TikTok is out of control (in both good and bad ways). Anyone who has used the app for longer than three minutes knows this. While it’s a great platform to discover new things, at its heart it’s an addicting endless wellspring of weird and random content, where the strangest and most outlandish stuff gets rewarded.
Spectacle is always king on TikTok which would explain everyone’s recent obsession with Pink Sauce, the latest viral condiment that comes with as much controversy as it does hype.
Created by Veronica Shaw, better known as Chef Pii, the “sauce” (it’s really more of a condiment) caught the internet’s attention in early June when Shaw posted a TikTok of herself drizzling the pink product on fried chicken, which instantly prompted thousands of people to offer their best guess on what it is, why it’s pink, what it might taste like, and where they could get their hands on it.
Flash forward just a month later, and Chef Pii is already selling Pink Sauce for $20 a bottle… with mixed results.
The mixed response comes from the fact that this rollout has been kind of a disaster.

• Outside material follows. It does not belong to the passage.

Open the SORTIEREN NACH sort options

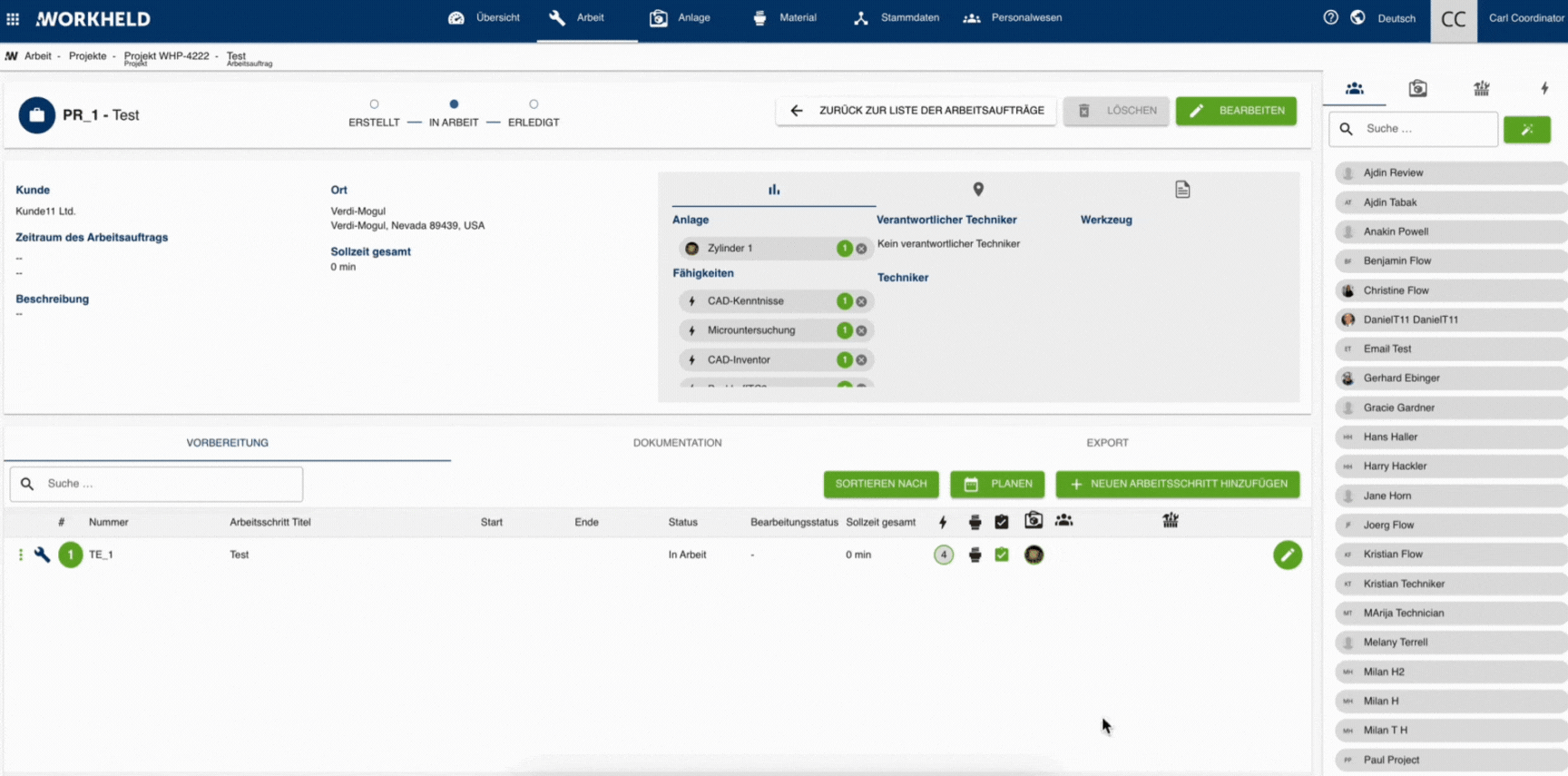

In addition to misspelled ingredients on the label (vinegar spelled “vinger,” which makes you worry with regards to the general oversight of the product), and weird discrepancies like claiming each bottle contains 444 servings per container (a point Shaw later clarified as an error that seems to have connections to her obsession with angel numbers), several people on the internet have complained that their pink sauce has arrived open, smelling rotten, or a completely different shade of pink than what Shaw has been advertising in her videos.
According to the Pink Sauce website, the sauce is made from sunflower seed oil, chili, garlic, honey, vinegar, garlic, pitaya, pink Himalayan sea salt, lemon juice, milk, citric acid, less than 2% of dried spices, and dragon fruit, which is how it gets its pink color. Though some people online are skeptical of the ingredients list as well.